** START DATASET RECORDS **

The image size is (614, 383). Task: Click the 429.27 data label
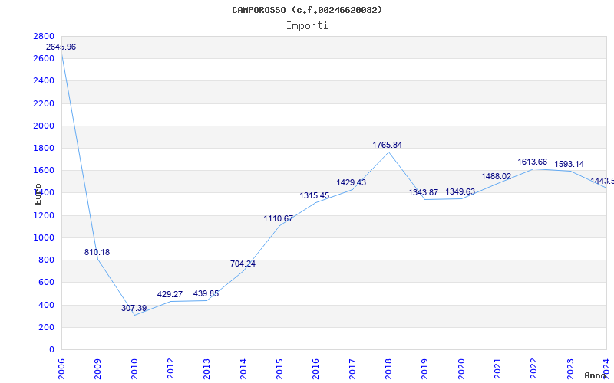pos(170,294)
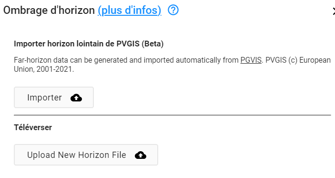Get help via the circled question mark
The image size is (335, 178).
click(x=173, y=10)
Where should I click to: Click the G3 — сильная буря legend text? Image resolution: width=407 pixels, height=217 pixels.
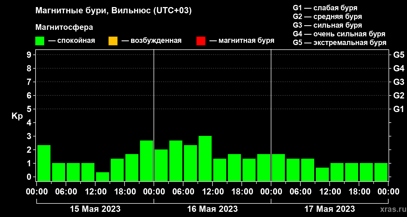(327, 25)
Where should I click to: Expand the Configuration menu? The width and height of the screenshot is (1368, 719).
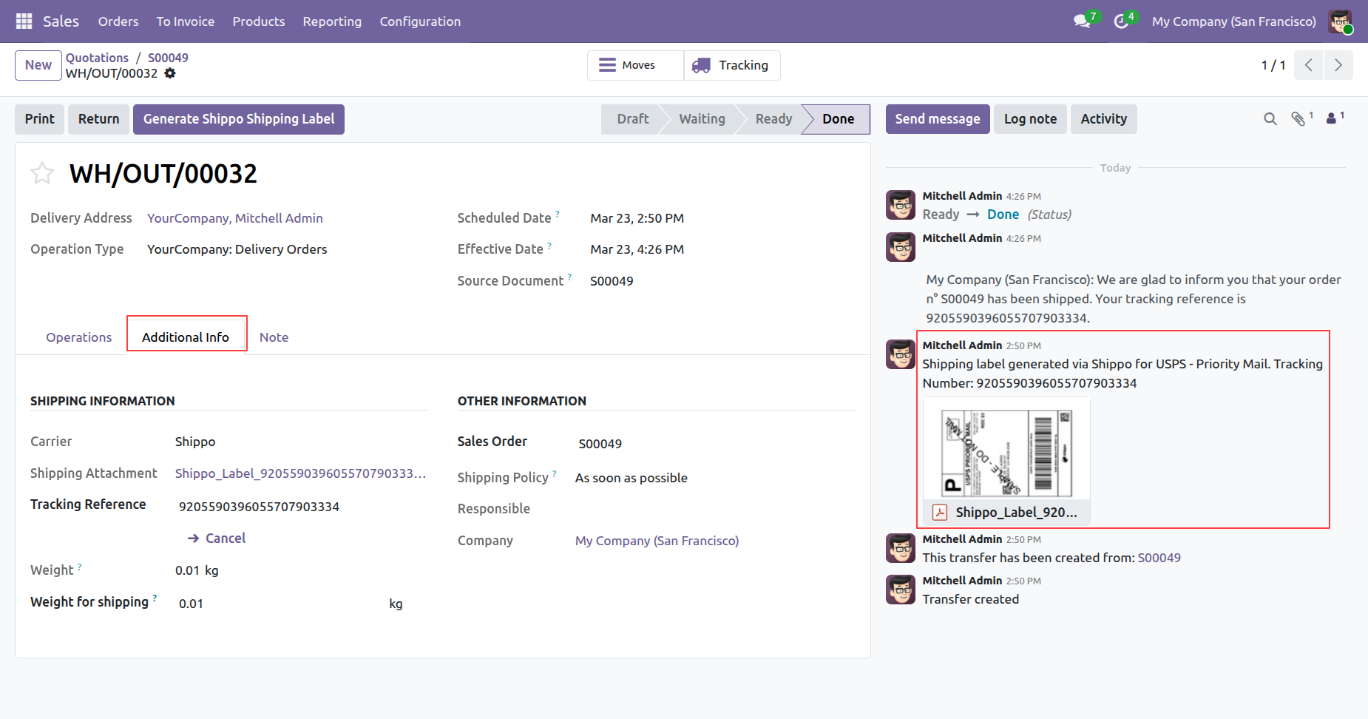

** END DATASET RECORDS **

» PROBLEM
Please copy out the entire listing above word for word, leaving out the pictures.

» COMPLETE OUTPUT
The image size is (614, 383). Task: Click the 429.27 data label
pos(170,294)
Get help via the circled question mark
The image size is (335, 178).
click(x=173, y=10)
Where should I click to: Click the G3 — сильная буря legend text? Image resolution: width=407 pixels, height=217 pixels.
(327, 25)
Where should I click to: Expand the Configuration menu? The width and height of the screenshot is (1368, 719).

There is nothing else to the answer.